The so called pretenders to the throne is an intersting and long debated subject, and I think it will always be a mystery too, Much the same as who actually killed the Princes in the tower. I don’t think it’s possible tha Perkin or Lambert were of Royal blood, as Thomas More gave in depth detail to how the Princes died and to where their bodies were buried, and consquently found..

Thomas More was not writing history but a private document more like a morality story. He invented so-called conversations and his descriptions of where the princes were buried are often used to ‘prove’ the bones found in 1674 are those of the boys, when in fact More goes on to say that the bodies were dug up again from beneath the pile of stones, near a staircase, and reburied somewhere else but he didn’t know where.

That last part is always conveniently forgotten when the subject of the bones in the urn are discussed.

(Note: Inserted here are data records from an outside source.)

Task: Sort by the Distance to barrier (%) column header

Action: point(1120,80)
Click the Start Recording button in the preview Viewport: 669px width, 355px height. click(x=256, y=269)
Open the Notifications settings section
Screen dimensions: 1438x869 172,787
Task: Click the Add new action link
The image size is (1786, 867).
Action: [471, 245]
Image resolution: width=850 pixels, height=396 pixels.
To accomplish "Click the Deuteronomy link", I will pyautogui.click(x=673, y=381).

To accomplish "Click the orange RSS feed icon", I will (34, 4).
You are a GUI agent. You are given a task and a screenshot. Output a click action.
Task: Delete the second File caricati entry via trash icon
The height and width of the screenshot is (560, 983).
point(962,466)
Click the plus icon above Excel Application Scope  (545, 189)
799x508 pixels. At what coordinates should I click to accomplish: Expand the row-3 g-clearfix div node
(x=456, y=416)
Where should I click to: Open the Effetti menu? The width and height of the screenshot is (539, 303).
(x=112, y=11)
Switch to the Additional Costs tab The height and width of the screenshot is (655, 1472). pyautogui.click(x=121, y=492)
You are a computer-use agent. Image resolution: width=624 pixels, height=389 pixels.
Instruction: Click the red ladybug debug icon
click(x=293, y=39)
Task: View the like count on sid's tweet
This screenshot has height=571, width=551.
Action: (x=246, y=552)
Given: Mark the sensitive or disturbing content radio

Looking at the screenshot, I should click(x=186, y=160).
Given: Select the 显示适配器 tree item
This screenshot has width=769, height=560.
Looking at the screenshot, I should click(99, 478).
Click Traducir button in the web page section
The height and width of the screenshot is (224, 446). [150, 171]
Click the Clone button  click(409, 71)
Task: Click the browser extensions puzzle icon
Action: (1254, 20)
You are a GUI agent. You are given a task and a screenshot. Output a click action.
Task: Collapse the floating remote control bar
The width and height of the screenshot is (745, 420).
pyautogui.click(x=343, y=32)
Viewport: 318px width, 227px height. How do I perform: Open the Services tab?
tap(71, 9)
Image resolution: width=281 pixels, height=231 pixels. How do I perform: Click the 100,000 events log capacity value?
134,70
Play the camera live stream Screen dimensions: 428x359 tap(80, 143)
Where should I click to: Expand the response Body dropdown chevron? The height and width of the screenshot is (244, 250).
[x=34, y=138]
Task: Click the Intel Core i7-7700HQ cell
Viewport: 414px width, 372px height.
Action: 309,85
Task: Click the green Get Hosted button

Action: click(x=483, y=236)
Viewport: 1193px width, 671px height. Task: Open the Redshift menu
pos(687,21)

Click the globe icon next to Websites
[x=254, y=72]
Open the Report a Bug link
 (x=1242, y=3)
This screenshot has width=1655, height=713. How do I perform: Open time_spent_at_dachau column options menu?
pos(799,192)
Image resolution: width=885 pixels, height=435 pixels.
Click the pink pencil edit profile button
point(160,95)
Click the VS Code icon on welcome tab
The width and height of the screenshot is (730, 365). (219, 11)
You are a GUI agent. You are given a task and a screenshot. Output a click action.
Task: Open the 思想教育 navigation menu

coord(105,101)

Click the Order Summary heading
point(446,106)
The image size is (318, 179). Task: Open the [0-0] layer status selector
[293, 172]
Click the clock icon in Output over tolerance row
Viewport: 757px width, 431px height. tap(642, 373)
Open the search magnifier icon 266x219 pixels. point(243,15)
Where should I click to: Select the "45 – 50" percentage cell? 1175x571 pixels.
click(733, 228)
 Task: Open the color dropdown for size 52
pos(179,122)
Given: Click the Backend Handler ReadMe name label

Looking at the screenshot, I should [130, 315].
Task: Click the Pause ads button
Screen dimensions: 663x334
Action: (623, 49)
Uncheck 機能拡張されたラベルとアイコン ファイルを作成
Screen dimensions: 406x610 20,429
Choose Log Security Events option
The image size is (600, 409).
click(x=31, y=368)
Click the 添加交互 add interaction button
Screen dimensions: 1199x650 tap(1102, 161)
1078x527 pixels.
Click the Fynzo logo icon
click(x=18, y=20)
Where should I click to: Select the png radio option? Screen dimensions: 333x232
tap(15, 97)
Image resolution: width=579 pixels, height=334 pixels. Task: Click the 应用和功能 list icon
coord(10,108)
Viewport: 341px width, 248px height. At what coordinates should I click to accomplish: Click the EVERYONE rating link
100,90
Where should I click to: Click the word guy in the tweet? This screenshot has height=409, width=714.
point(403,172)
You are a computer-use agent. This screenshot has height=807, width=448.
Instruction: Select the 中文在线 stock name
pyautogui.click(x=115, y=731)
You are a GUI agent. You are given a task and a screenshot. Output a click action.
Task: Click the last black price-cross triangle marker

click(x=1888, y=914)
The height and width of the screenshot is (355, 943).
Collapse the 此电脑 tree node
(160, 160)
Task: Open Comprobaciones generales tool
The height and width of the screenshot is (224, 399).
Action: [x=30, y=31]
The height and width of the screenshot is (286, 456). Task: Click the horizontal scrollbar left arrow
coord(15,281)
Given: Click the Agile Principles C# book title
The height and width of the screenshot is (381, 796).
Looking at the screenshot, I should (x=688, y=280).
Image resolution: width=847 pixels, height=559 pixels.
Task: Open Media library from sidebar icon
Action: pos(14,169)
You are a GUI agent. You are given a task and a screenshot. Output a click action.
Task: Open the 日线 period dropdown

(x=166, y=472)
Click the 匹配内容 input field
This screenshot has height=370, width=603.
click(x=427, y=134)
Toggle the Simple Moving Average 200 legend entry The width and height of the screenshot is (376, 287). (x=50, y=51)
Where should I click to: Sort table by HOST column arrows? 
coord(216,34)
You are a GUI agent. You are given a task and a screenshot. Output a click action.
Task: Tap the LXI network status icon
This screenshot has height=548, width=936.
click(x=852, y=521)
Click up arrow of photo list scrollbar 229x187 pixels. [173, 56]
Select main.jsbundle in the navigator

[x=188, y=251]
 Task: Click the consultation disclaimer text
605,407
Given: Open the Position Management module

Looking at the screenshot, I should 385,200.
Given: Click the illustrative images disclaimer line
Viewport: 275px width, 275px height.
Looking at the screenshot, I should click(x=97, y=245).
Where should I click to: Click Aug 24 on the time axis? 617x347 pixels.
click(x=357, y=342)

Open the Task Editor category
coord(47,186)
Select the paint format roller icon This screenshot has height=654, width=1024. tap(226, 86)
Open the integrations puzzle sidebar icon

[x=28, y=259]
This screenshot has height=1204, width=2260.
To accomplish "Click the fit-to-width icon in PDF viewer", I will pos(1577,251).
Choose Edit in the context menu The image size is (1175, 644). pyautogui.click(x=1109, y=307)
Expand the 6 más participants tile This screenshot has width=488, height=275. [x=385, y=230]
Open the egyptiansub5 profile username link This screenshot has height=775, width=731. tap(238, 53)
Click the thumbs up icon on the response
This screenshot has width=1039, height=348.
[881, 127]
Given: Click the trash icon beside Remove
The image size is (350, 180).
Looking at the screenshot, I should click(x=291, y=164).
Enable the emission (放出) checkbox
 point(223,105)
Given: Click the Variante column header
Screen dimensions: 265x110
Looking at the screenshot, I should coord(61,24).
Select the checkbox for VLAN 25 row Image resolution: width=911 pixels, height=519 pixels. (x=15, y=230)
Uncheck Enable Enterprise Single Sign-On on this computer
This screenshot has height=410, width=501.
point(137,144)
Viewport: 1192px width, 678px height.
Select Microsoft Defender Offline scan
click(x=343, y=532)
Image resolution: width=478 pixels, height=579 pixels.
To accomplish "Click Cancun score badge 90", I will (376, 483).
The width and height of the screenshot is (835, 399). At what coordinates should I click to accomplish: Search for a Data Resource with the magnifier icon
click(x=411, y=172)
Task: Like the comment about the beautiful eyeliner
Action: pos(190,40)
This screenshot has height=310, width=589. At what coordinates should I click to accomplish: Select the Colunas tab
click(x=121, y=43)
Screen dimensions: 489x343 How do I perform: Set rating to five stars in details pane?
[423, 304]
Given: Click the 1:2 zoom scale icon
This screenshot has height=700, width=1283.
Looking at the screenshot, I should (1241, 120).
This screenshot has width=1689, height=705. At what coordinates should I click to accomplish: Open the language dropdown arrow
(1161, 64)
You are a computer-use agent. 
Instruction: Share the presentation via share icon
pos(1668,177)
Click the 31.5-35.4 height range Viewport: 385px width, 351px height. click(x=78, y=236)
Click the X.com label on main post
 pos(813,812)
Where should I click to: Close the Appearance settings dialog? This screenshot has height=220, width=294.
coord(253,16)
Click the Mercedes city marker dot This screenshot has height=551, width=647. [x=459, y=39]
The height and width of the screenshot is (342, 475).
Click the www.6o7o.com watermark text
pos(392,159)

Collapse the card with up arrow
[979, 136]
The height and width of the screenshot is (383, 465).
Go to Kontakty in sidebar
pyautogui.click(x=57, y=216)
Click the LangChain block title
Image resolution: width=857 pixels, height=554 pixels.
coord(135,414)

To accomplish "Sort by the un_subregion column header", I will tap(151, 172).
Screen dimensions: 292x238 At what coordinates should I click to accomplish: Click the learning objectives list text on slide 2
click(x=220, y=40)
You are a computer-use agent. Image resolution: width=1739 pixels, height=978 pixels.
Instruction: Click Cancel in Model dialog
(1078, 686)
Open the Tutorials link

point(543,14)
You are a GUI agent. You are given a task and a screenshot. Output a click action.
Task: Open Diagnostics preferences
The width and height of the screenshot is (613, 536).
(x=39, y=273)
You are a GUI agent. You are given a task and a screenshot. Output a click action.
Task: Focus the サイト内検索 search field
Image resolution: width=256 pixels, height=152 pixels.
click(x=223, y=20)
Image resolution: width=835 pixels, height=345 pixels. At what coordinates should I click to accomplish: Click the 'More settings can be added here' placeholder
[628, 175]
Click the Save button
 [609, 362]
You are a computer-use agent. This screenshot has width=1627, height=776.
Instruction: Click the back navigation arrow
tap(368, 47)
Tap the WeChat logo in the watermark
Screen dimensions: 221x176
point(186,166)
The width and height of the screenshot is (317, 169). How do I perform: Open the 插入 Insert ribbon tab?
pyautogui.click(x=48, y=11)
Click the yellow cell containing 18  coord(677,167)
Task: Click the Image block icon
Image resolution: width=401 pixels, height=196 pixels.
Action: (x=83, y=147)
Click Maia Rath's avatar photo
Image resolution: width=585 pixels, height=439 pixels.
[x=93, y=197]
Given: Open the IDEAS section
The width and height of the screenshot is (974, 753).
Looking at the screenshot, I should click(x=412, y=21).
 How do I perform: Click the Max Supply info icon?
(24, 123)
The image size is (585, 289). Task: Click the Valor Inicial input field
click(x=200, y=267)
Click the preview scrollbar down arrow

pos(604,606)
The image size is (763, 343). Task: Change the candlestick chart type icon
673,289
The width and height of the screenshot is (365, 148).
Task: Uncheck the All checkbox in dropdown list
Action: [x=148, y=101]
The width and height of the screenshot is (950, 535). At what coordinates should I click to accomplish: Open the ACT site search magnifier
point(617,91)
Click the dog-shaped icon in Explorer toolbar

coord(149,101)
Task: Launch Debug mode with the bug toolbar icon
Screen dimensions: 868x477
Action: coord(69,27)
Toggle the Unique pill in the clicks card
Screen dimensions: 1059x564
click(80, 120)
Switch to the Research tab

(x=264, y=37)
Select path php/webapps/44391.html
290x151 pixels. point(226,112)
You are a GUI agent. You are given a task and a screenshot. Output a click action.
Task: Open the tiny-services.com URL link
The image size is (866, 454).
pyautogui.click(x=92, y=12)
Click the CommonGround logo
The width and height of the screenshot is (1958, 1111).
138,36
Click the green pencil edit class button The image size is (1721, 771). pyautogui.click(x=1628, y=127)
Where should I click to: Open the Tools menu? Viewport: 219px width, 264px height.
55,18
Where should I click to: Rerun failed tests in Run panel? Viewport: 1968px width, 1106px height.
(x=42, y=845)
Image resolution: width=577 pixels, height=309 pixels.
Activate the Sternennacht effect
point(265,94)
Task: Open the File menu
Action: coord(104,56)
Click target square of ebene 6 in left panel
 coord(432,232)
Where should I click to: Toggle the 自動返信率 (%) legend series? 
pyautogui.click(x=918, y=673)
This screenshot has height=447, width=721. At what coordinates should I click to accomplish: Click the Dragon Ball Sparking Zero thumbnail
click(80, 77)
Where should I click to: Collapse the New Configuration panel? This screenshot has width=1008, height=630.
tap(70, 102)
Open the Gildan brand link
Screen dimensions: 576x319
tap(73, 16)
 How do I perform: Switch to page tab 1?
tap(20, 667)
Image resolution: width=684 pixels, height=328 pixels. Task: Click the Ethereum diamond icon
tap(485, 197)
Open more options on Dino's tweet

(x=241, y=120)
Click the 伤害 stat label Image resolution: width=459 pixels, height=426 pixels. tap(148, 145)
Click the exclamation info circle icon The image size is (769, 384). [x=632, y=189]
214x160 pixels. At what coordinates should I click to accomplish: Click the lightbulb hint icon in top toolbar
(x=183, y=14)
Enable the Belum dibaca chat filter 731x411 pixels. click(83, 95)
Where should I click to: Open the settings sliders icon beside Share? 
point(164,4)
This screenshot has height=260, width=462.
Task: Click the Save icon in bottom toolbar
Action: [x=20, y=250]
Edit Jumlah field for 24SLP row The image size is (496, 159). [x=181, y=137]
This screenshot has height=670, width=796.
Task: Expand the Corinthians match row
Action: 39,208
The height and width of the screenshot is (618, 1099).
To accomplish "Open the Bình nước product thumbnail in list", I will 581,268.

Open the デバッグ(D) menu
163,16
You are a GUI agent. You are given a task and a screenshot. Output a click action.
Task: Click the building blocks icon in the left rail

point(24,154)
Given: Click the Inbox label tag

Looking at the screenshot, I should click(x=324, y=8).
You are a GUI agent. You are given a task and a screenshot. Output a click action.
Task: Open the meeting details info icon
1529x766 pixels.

There is absolutely no evidence that these are the bones of the boys.

Only very recently, some bones have been found very close to the Tower which it seems is located next to or on top of a Roman cemetery – so it is not impossible that the bones belong to that period and not the Medieval period at all.

If you think about it, the Tower was a busy place – a royal palace, a HQ for troops, filled with servants and officers – not the best place to ‘secretly’ bury two bodies, 10 feet down under a stone staircase, without anyone noticing.

After H7 won at Bosworth, why didn’t ‘someone’ come forward to tell all about the ‘secret’ burial? Why didn’t H7 institute a huge search for his missing brothers-in-law? Why didn’t H7 ever directly accuse Richard of killing them?

Why did no one ever claim to be Edward V, but always Richard of Shrewsbury?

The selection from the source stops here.